→ What you will do: Render the text lines of the material below as a numbered list, omitting blank lines and leaving out the pictures.

→ Listed records:
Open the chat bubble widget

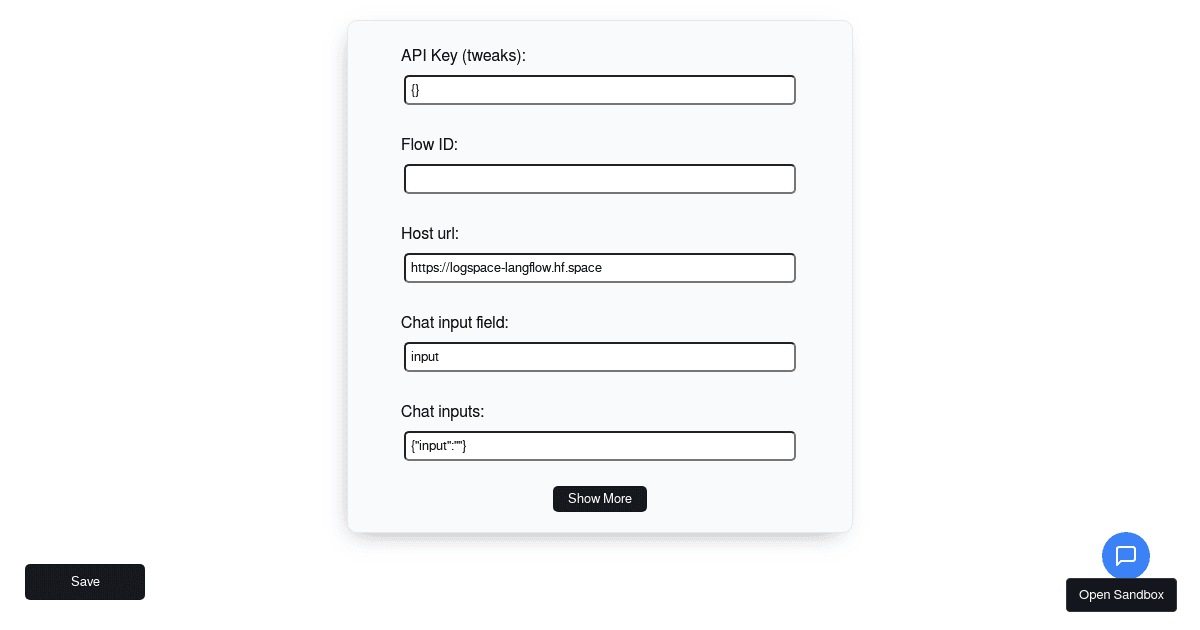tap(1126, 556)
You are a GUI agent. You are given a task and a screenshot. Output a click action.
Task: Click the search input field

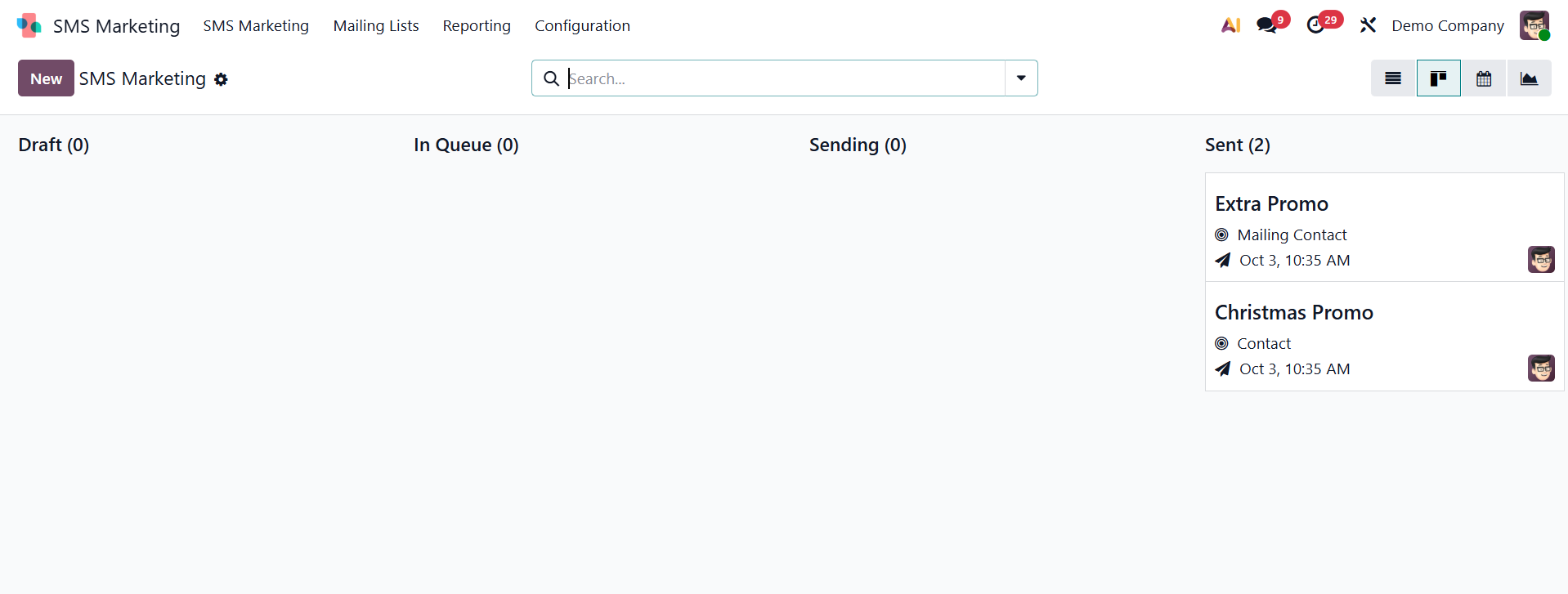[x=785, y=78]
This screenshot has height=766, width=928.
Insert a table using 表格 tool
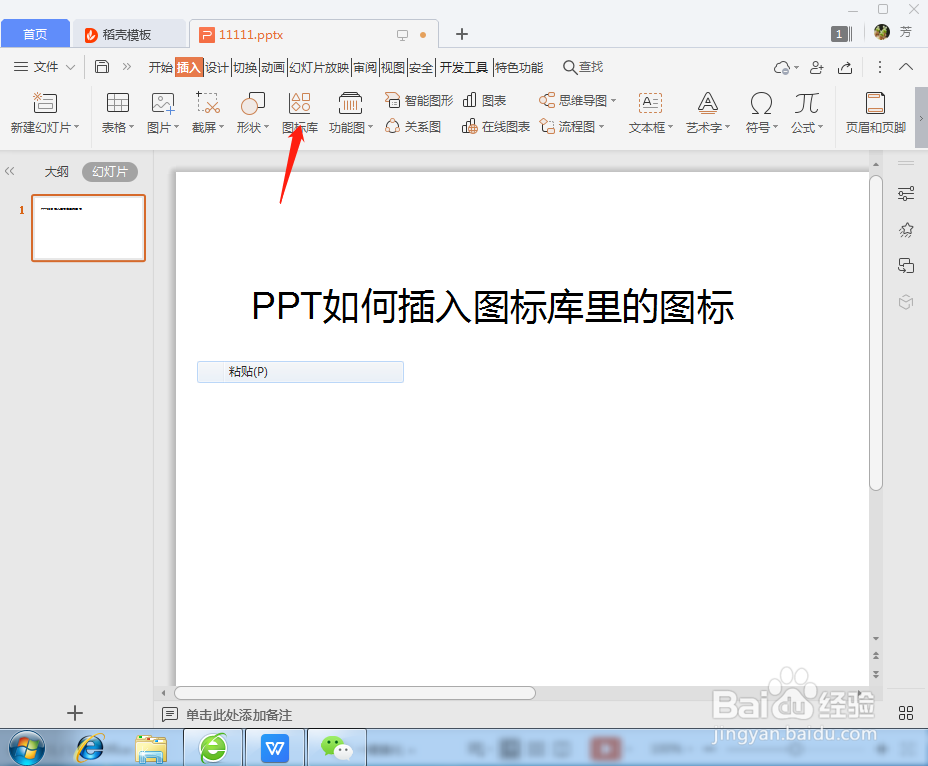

→ Full solution:
1. Open the chat bubble widget
2. tap(1126, 556)
3. You are a GUI agent. You are given a task and a screenshot. Output a click action.
4. Task: Click the search input field
5. [x=785, y=78]
6. This screenshot has height=766, width=928.
7. Insert a table using 表格 tool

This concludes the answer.